§ **PROBLEM TO WORK ON**: Begin the copy at the line containing "Task: Sort by 库存 using its sort icon" in the data below and end it at the line containing "You are a computer-use", keeping each line exact and leaving out pictures.

━━ DATA FOR THIS TASK ━━

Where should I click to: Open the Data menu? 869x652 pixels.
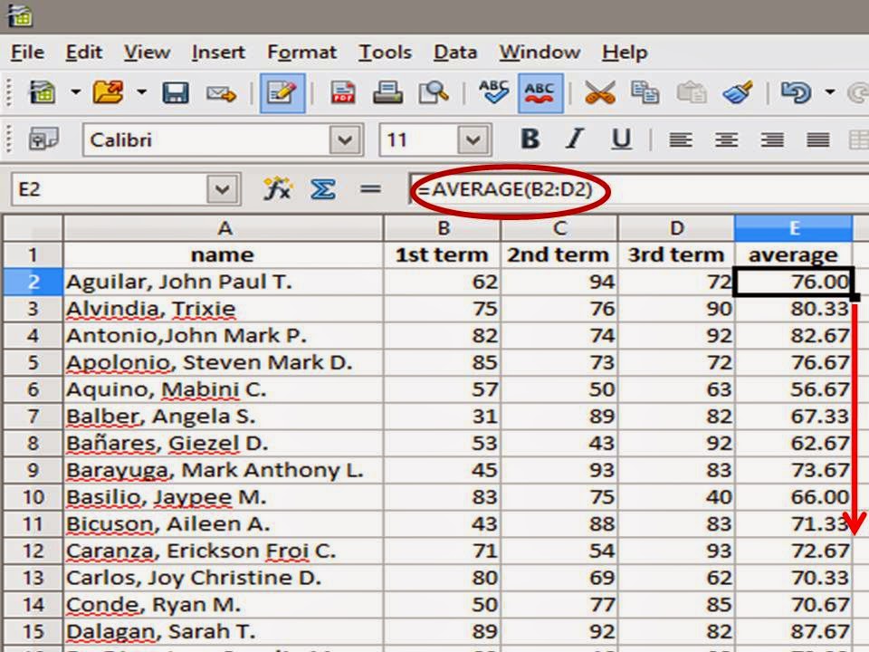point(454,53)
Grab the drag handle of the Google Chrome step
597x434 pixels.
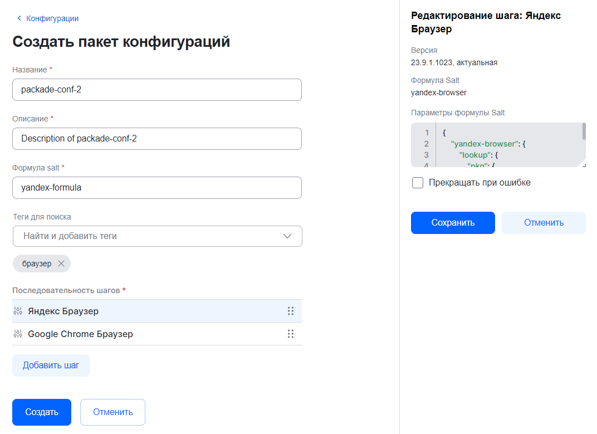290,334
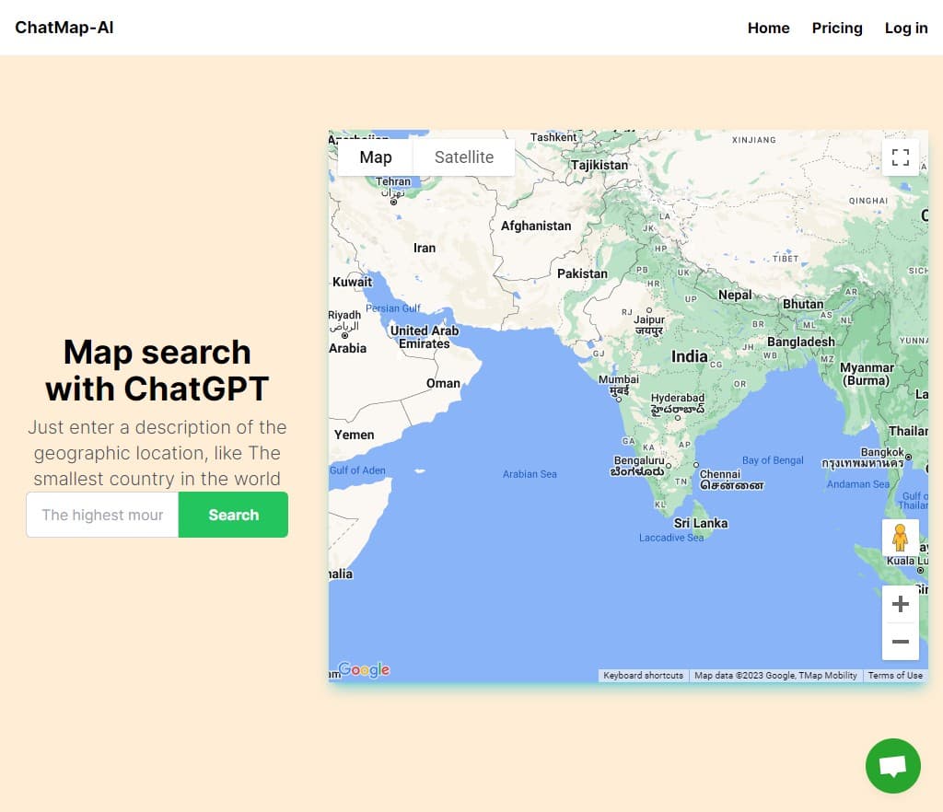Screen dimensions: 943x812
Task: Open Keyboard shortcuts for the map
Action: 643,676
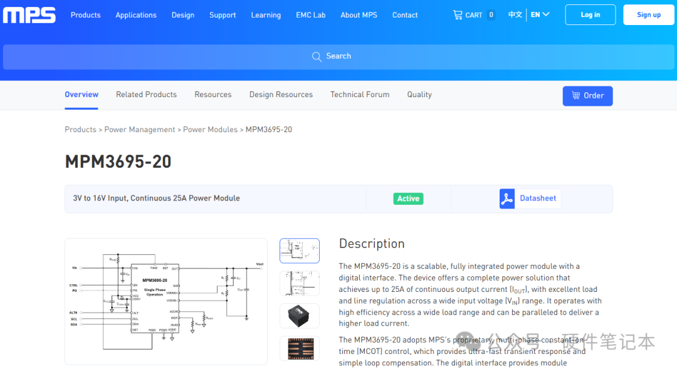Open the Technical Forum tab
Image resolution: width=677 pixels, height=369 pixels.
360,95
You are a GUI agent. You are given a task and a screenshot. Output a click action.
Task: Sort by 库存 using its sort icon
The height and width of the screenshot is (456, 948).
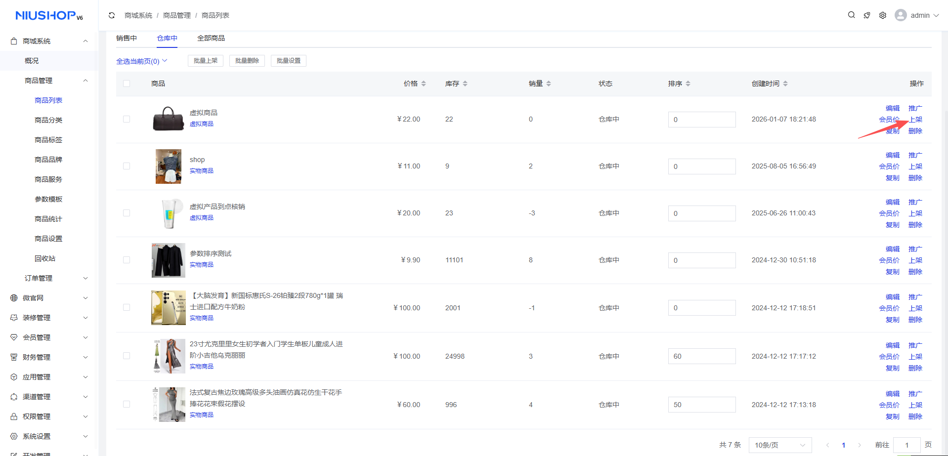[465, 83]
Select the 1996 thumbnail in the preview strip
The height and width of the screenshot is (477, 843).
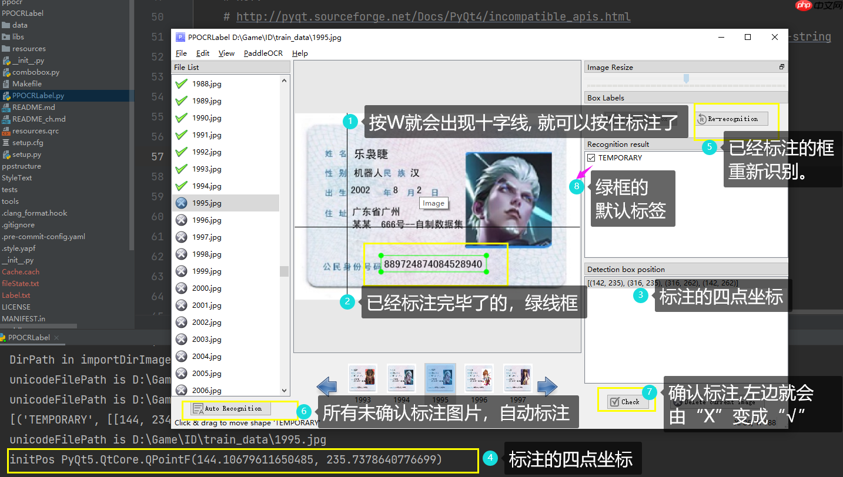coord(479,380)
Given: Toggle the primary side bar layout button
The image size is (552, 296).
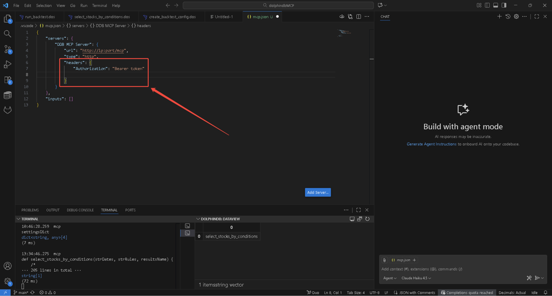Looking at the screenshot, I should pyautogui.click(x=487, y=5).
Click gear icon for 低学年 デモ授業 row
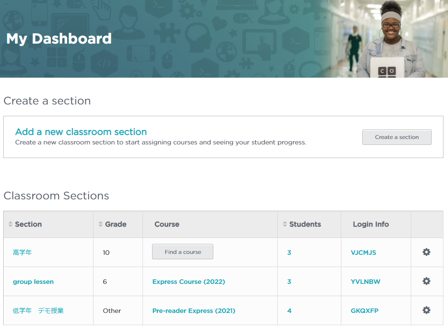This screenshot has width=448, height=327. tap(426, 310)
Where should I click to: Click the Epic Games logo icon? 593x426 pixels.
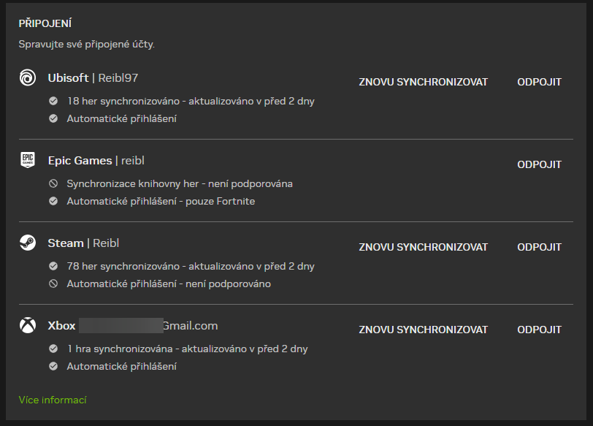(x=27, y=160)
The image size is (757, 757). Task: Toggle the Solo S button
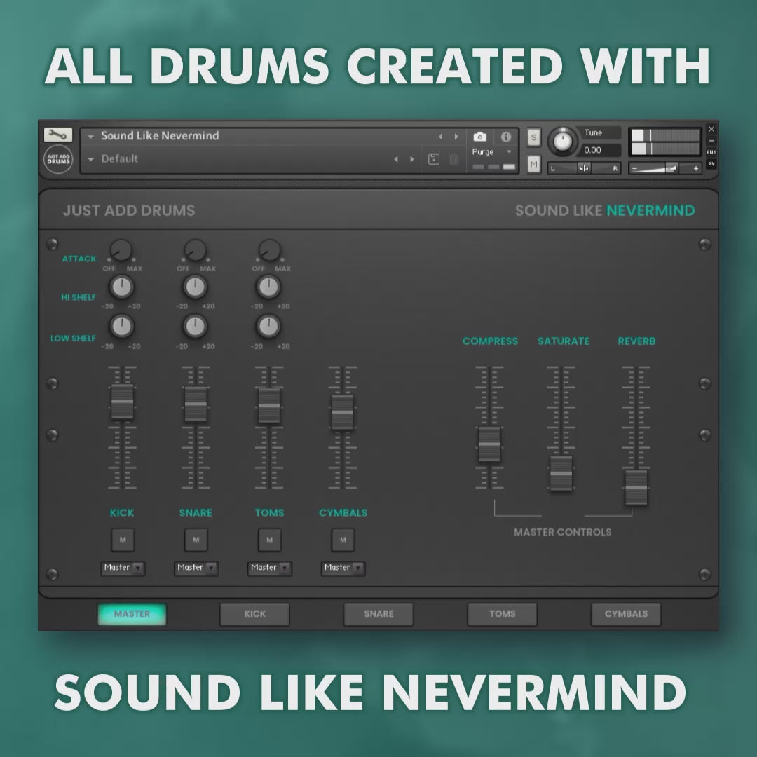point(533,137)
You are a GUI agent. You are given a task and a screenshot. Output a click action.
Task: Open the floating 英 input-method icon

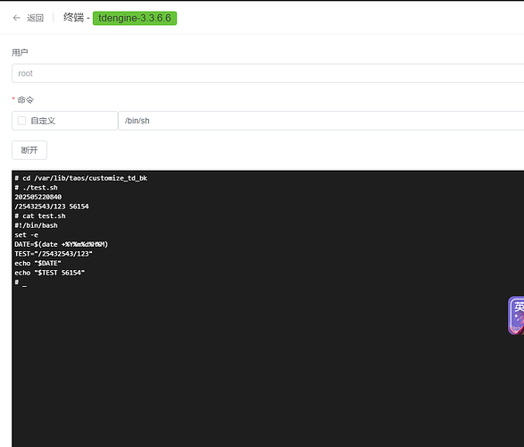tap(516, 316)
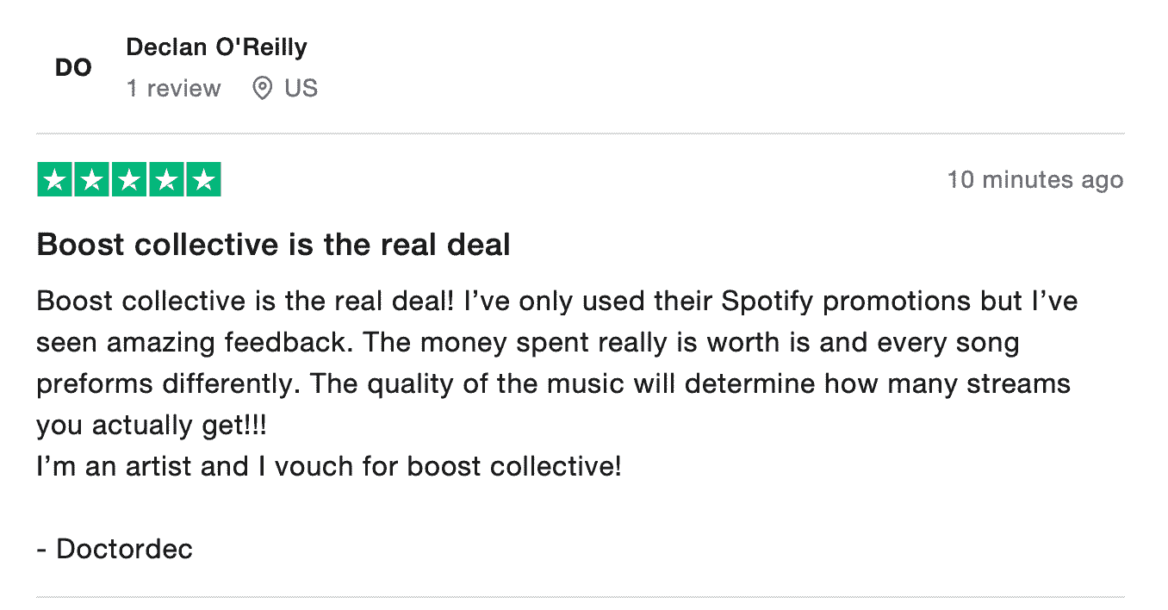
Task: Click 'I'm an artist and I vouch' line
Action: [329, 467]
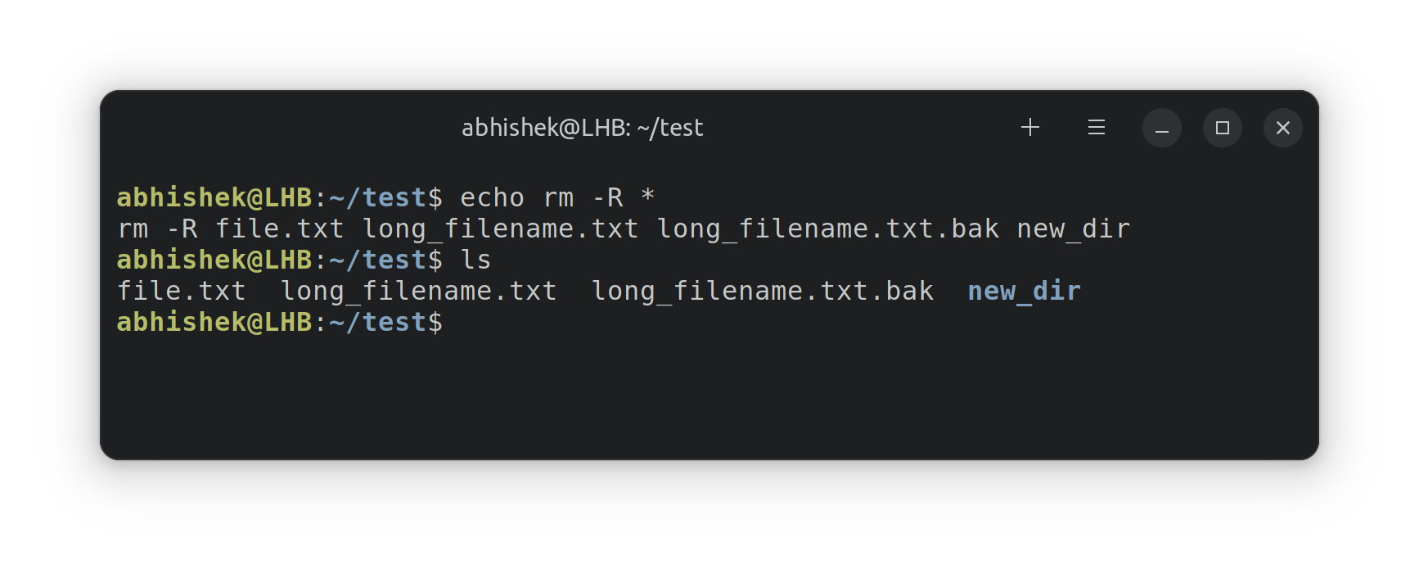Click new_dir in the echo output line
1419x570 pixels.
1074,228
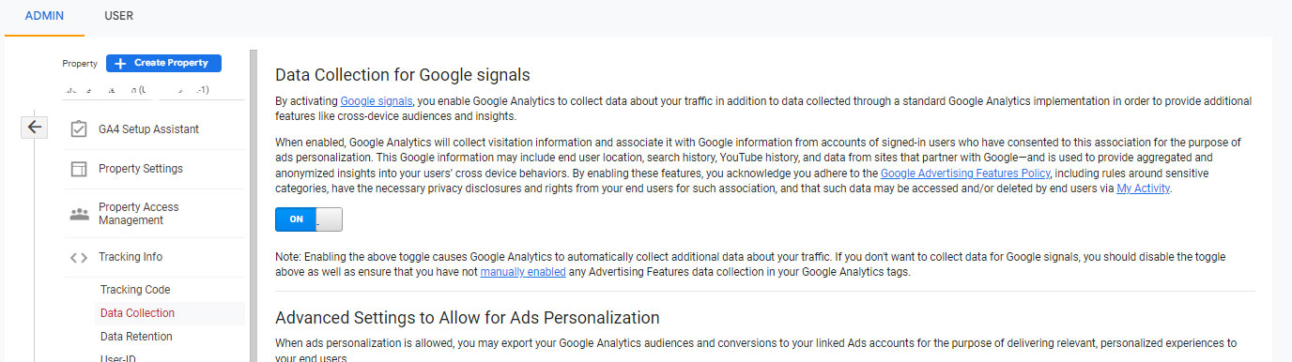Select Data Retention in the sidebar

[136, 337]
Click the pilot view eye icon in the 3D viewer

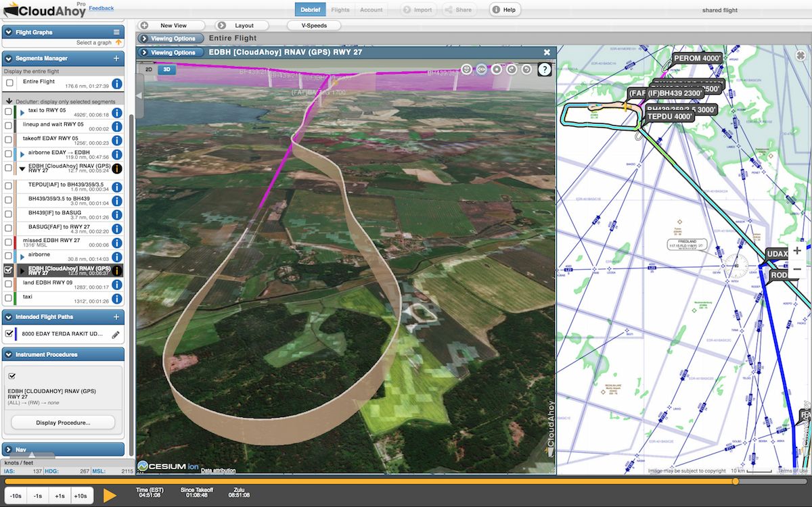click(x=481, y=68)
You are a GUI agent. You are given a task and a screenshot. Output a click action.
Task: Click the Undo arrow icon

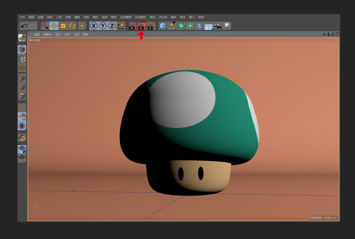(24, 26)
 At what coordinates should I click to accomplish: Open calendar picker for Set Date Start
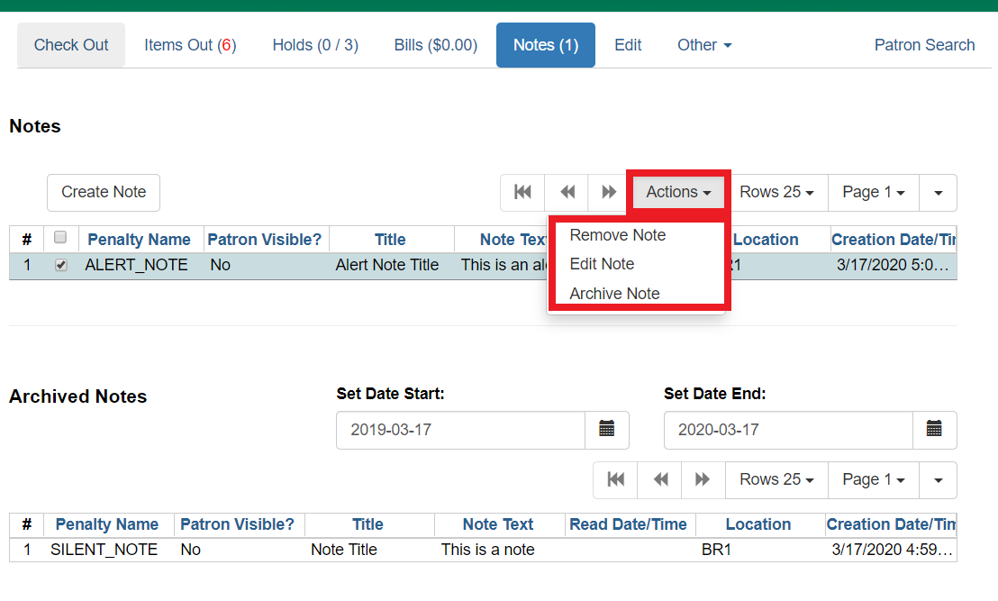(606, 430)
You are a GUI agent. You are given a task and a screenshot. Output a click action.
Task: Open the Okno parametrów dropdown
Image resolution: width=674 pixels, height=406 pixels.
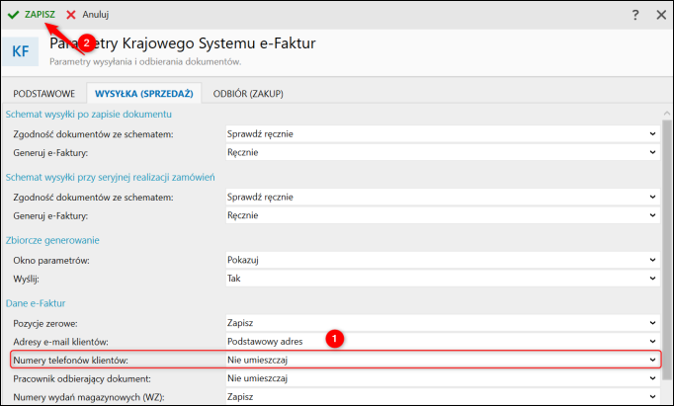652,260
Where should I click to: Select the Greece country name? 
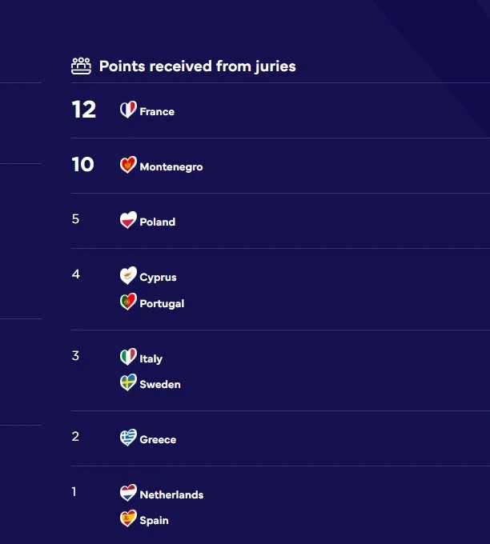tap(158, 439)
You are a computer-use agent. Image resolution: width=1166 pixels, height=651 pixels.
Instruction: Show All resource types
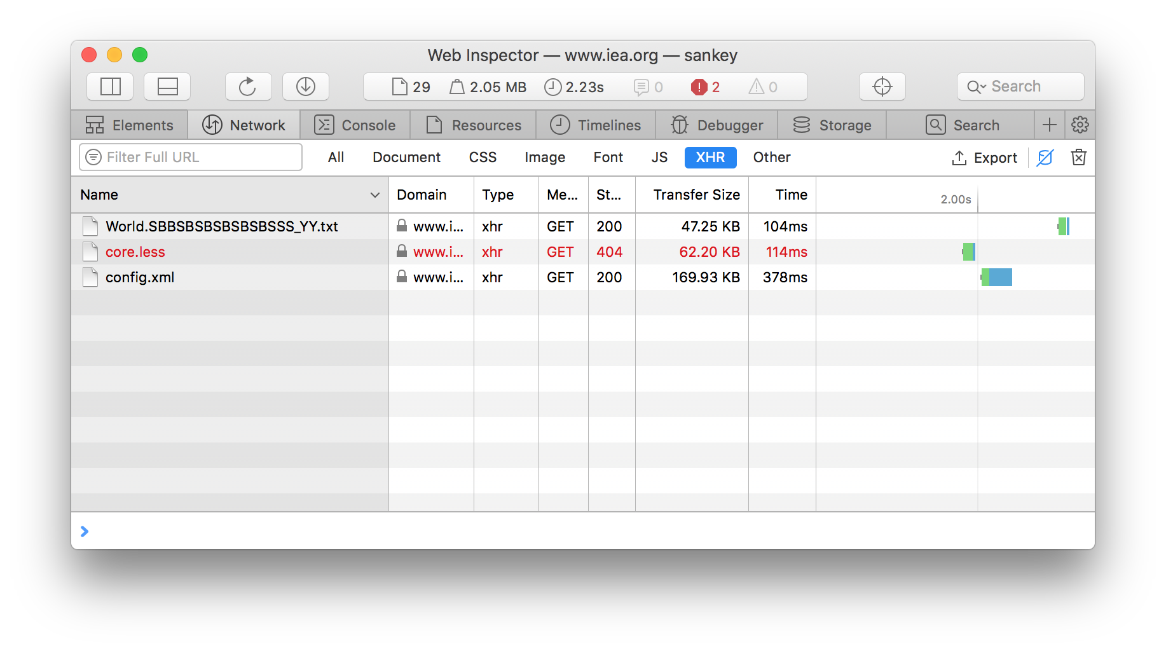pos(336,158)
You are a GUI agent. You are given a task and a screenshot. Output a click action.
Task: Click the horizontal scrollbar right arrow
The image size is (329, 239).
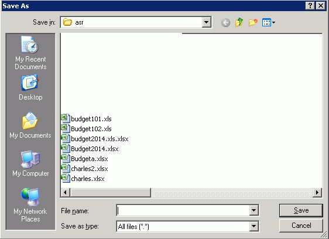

━━━

§ **RESPONSE TO THE EXERCISE**:
Task: Sort by 库存 using its sort icon
The height and width of the screenshot is (456, 948).
[465, 83]
Select the 1996 thumbnail in the preview strip
The height and width of the screenshot is (477, 843).
coord(479,380)
Given: Toggle the primary side bar layout button
The image size is (552, 296).
Looking at the screenshot, I should pyautogui.click(x=487, y=5).
Click gear icon for 低学年 デモ授業 row
This screenshot has width=448, height=327. tap(426, 310)
Where should I click to: Click the Epic Games logo icon? 593x426 pixels.
(x=27, y=160)
The image size is (757, 757). Task: Toggle the Solo S button
point(533,137)
You are a GUI agent. You are given a task and a screenshot. Output a click action.
Task: Open the floating 英 input-method icon

tap(516, 316)
Task: Click 'I'm an artist and I vouch' line
Action: [329, 467]
Click new_dir in the echo output line
1419x570 pixels.
1074,228
Select Data Retention in the sidebar

[136, 337]
Click the pilot view eye icon in the 3D viewer

click(x=481, y=68)
You are a GUI agent. You are given a task and a screenshot. Output a click action.
Task: Click the Undo arrow icon

(24, 26)
 At what coordinates should I click to accomplish: Open calendar picker for Set Date Start
(606, 430)
You are a GUI agent. You are given a task and a screenshot. Output a click action.
Task: Open the Okno parametrów dropdown
Image resolution: width=674 pixels, height=406 pixels.
652,260
Where should I click to: Select the Greece country name? 
tap(158, 439)
You are a computer-use agent. Image resolution: width=1166 pixels, height=651 pixels.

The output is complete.